Selon des chiffres officiels, l'extorsion et le vol coûtent aux entreprises du pays quelque 6,8 milliards de dollars par an, soit 0,67% du PIB mexicain.
Au Chiapas, dans le sud, où le week-end dernier un défilé sans précédent de membres du cartel de Sinaloa s'est tenu sous les acclamations de la population locale, les extorsions et la violence ont provoqué des pénuries alimentaires.
"Il n'y a pas d'électricité, pas de réseau (internet), pas de nourriture, ni d'eau, ni de gaz", assure un habitant à l'AFP.
La région est en proie à une guerre entre le cartel de Sinaloa et le CJNG, qui a entraîné la fermeture de dizaines d'entreprises et contraint les habitants à s'approvisionner au Guatemala voisin.
Des villes comme Chilpancingo, la capitale de l'Etat de Guerrero (sud), ont par le passé été confrontées à des fermetures dans la filière avicole à la suite du meurtre d'éleveurs et commerçants qui auraient refusé d'être extorqués.
- "Très cher" -
Les menaces proférées l'année dernière contre un inspecteur sanitaire américain dans le Michoacan ont entraîné la suspension temporaire des exportations d'avocats vers les Etats-Unis, très grand consommateur de guacamole à l'occasion notamment du Super Bowl.
Pour faire face à ces extorsions, des producteurs de citrons comme Hipolito Mora ont fondé des groupes d'autodéfense qui ont cependant fini par être accusés de liens avec les groupes criminels.
Après la dissolution de sa milice, M. Mora a continué à dénoncer avec véhémence les narcos, avant d'être abattu en juin.

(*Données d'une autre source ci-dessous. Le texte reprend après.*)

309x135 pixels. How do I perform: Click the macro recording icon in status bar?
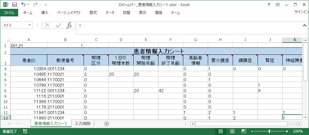(x=25, y=131)
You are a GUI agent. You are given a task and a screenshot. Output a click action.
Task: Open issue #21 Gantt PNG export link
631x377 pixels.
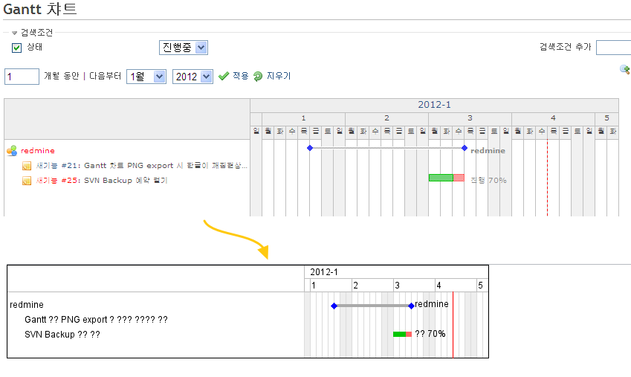141,166
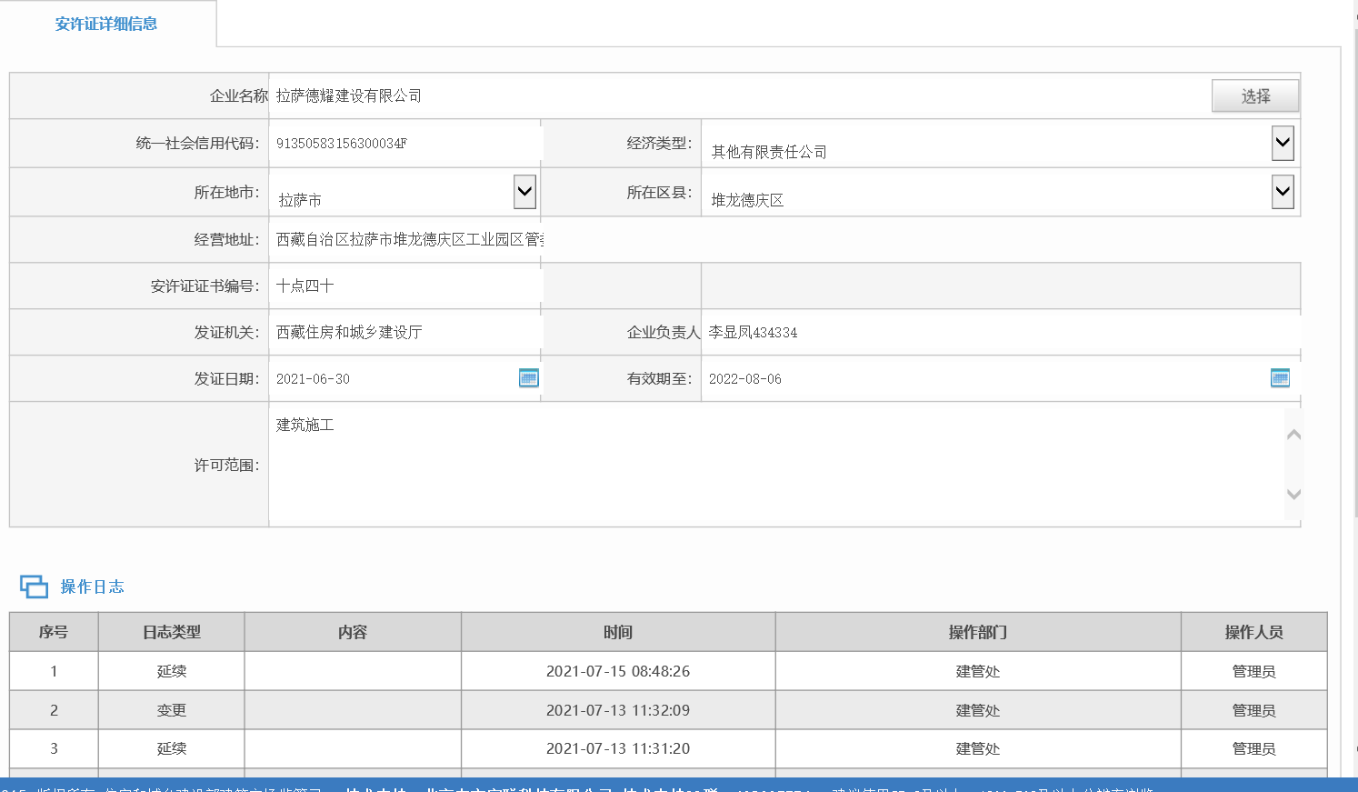Click inside the 许可范围 text area
The image size is (1358, 792).
(773, 465)
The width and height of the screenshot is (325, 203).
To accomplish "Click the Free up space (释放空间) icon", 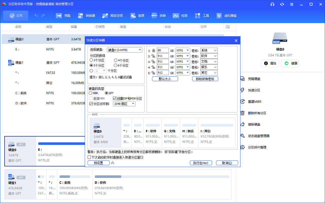I will click(105, 16).
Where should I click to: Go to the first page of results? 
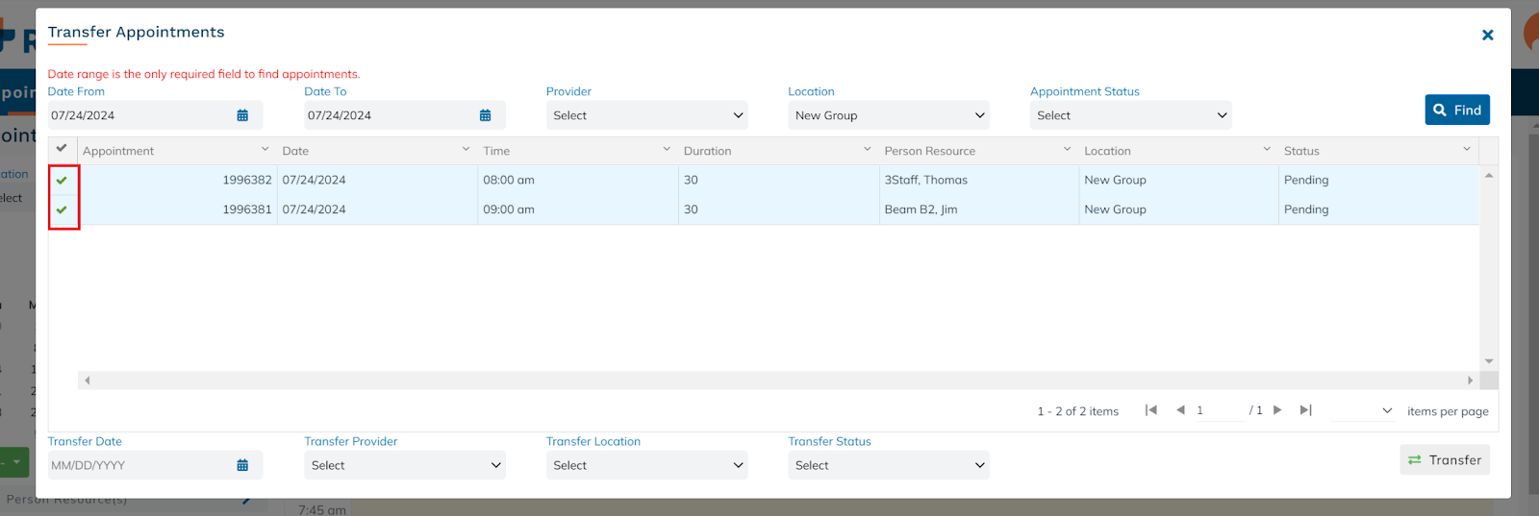[1150, 410]
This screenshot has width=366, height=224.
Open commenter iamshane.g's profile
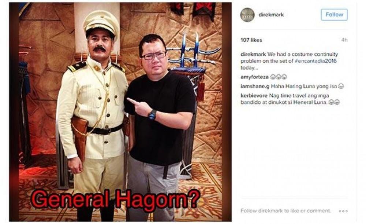(x=255, y=86)
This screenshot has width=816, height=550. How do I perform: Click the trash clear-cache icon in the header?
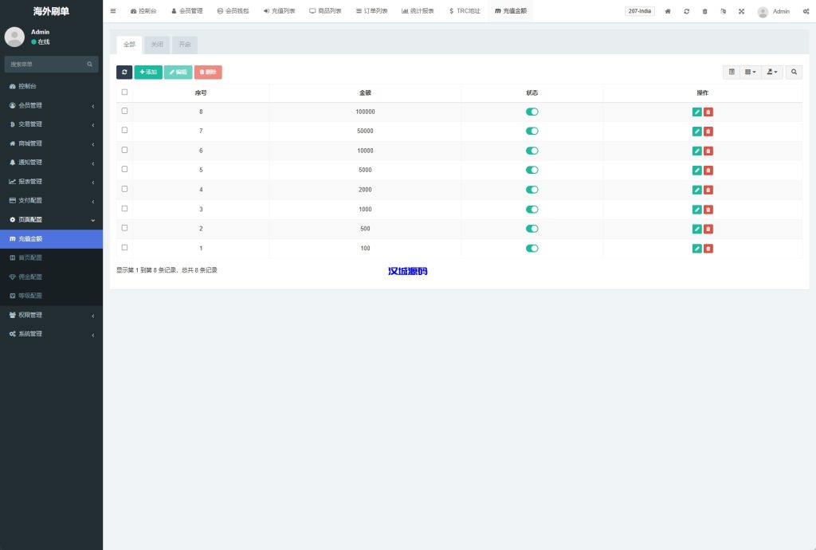click(x=704, y=11)
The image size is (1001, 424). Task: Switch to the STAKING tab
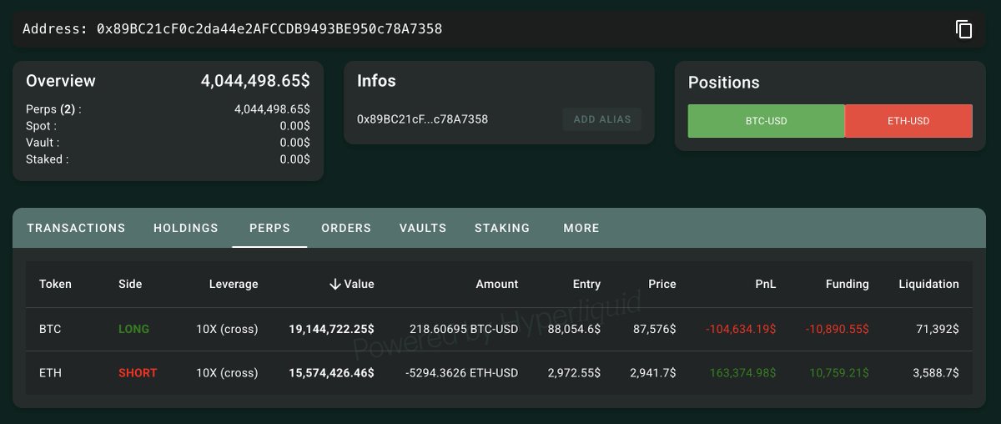tap(502, 228)
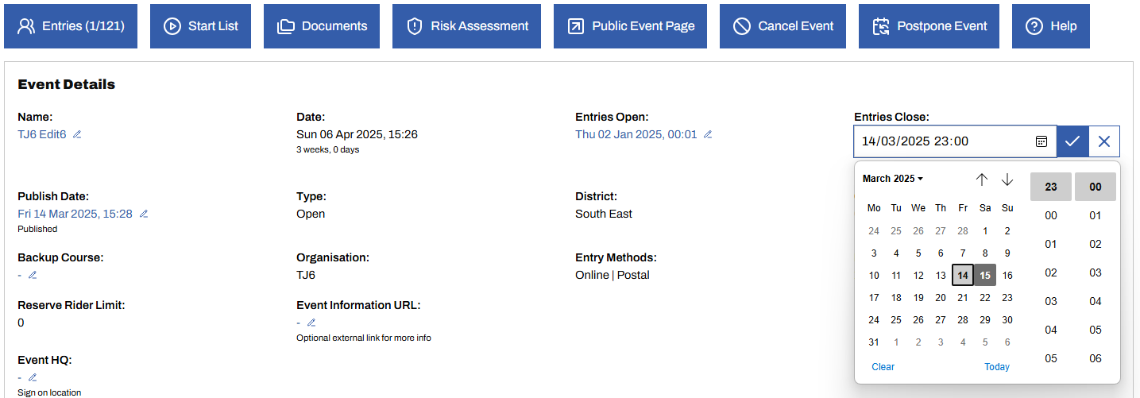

"Nous sommes désarmés face au cartel en place. Ils nous font payer pour tout : le panier alimentaire de base, les boissons, la bière, le poulet. Tout est très cher à cause d'eux", se plaint Guadalupe Mora, le frère d'Hipolito, entouré de plusieurs gardes du corps.
Dans un entretien à l'AFP, le procureur Rodrigo Gonzalez, responsable d'une unité chargée de poursuivre le crime organisé dans le Michoacan, appelle "les citoyens à se manifester" pour dénoncer les extorsions. Mais beaucoup craignent d'être soumis au même sort qu'Hipolito Mora.
"Nous tiendrons aussi longtemps que Dieu le voudra", assure fataliste le producteur caché au milieu de ses citronniers.